GOAL OF THE EXERCISE:
What you output should match the data below exactly.

GIVEN RECORDS:

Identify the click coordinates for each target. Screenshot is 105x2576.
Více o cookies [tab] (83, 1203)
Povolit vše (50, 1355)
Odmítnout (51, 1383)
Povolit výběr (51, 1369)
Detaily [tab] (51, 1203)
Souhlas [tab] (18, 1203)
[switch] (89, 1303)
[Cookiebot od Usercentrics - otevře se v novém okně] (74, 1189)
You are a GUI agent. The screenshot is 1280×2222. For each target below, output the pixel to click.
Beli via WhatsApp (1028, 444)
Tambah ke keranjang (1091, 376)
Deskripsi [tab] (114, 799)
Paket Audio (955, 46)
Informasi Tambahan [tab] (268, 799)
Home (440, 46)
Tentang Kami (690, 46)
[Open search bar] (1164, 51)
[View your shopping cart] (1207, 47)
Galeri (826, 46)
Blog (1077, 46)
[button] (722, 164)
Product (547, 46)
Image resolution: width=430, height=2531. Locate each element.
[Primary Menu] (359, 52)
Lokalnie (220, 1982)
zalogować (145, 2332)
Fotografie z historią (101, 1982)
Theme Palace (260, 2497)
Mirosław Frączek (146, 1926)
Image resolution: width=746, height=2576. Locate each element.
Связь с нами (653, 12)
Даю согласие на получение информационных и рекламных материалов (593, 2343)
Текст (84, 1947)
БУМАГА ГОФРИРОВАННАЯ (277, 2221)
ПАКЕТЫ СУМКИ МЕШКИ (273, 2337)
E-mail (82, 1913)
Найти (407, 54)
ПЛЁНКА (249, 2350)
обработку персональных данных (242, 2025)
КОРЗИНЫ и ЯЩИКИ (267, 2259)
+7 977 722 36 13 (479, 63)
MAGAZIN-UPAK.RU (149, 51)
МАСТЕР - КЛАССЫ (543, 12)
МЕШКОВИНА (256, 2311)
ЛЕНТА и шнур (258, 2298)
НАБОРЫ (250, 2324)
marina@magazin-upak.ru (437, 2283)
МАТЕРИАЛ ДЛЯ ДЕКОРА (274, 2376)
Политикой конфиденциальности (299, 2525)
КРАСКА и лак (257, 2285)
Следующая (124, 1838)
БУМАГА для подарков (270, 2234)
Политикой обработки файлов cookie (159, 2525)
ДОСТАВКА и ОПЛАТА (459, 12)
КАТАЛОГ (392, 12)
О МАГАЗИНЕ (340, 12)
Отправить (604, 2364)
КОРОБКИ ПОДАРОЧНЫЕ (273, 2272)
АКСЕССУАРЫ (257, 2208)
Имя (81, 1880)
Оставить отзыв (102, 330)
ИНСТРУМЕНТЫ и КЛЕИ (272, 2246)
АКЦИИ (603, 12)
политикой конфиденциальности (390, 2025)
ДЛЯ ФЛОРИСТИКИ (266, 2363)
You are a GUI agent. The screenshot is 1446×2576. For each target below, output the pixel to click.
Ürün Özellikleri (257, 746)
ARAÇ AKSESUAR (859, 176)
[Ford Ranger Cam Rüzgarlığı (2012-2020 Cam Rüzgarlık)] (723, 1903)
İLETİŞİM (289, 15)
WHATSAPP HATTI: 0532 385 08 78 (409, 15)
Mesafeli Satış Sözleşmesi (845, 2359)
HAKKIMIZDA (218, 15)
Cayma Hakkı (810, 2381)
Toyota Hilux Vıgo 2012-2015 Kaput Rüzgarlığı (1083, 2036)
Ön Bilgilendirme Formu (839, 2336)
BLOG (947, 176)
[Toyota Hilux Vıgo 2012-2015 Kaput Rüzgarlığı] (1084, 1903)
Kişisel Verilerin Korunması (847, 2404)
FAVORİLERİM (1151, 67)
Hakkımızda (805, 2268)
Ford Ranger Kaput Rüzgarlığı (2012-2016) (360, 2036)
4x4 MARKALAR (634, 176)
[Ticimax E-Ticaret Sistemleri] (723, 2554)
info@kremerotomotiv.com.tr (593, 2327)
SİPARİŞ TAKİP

OUTPUT OF THE TASK:
Identify the click coordinates for each target. Screenshot is 105x2576.
Více o cookies [tab] (83, 1203)
Povolit vše (50, 1355)
Odmítnout (51, 1383)
Povolit výběr (51, 1369)
Detaily [tab] (51, 1203)
Souhlas [tab] (18, 1203)
[switch] (89, 1303)
[Cookiebot od Usercentrics - otevře se v novém okně] (74, 1189)
You are a GUI agent. The screenshot is 1280×2222. For each target below, output the pixel to click.
Beli via WhatsApp (1028, 444)
Tambah ke keranjang (1091, 376)
Deskripsi [tab] (114, 799)
Paket Audio (955, 46)
Informasi Tambahan [tab] (268, 799)
Home (440, 46)
Tentang Kami (690, 46)
[Open search bar] (1164, 51)
[View your shopping cart] (1207, 47)
Galeri (826, 46)
Blog (1077, 46)
[button] (722, 164)
Product (547, 46)
Image resolution: width=430, height=2531. Locate each element.
[Primary Menu] (359, 52)
Lokalnie (220, 1982)
zalogować (145, 2332)
Fotografie z historią (101, 1982)
Theme Palace (260, 2497)
Mirosław Frączek (146, 1926)
Image resolution: width=746, height=2576. Locate each element.
Связь с нами (653, 12)
Даю согласие на получение информационных и рекламных материалов (593, 2343)
Текст (84, 1947)
БУМАГА ГОФРИРОВАННАЯ (277, 2221)
ПАКЕТЫ СУМКИ МЕШКИ (273, 2337)
E-mail (82, 1913)
Найти (407, 54)
ПЛЁНКА (249, 2350)
обработку персональных данных (242, 2025)
КОРЗИНЫ и ЯЩИКИ (267, 2259)
+7 977 722 36 13 (479, 63)
MAGAZIN-UPAK.RU (149, 51)
МАСТЕР - КЛАССЫ (543, 12)
МЕШКОВИНА (256, 2311)
ЛЕНТА и шнур (258, 2298)
НАБОРЫ (250, 2324)
marina@magazin-upak.ru (437, 2283)
МАТЕРИАЛ ДЛЯ ДЕКОРА (274, 2376)
Политикой конфиденциальности (299, 2525)
КРАСКА и лак (257, 2285)
Следующая (124, 1838)
БУМАГА для подарков (270, 2234)
Политикой обработки файлов cookie (159, 2525)
ДОСТАВКА и ОПЛАТА (459, 12)
КАТАЛОГ (392, 12)
О МАГАЗИНЕ (340, 12)
Отправить (604, 2364)
КОРОБКИ ПОДАРОЧНЫЕ (273, 2272)
АКСЕССУАРЫ (257, 2208)
Имя (81, 1880)
Оставить отзыв (102, 330)
ИНСТРУМЕНТЫ и КЛЕИ (272, 2246)
АКЦИИ (603, 12)
политикой конфиденциальности (390, 2025)
ДЛЯ ФЛОРИСТИКИ (266, 2363)
You are a GUI agent. The screenshot is 1446×2576. For each target below, output the pixel to click.
Ürün Özellikleri (257, 746)
ARAÇ AKSESUAR (859, 176)
[Ford Ranger Cam Rüzgarlığı (2012-2020 Cam Rüzgarlık)] (723, 1903)
İLETİŞİM (289, 15)
WHATSAPP HATTI: 0532 385 08 78 (409, 15)
Mesafeli Satış Sözleşmesi (845, 2359)
HAKKIMIZDA (218, 15)
Cayma Hakkı (810, 2381)
Toyota Hilux Vıgo 2012-2015 Kaput Rüzgarlığı (1083, 2036)
Ön Bilgilendirme Formu (839, 2336)
BLOG (947, 176)
[Toyota Hilux Vıgo 2012-2015 Kaput Rüzgarlığı] (1084, 1903)
Kişisel Verilerin Korunması (847, 2404)
FAVORİLERİM (1151, 67)
Hakkımızda (805, 2268)
Ford Ranger Kaput Rüzgarlığı (2012-2016) (360, 2036)
4x4 MARKALAR (634, 176)
[Ticimax E-Ticaret Sistemleri] (723, 2554)
info@kremerotomotiv.com.tr (593, 2327)
SİPARİŞ TAKİP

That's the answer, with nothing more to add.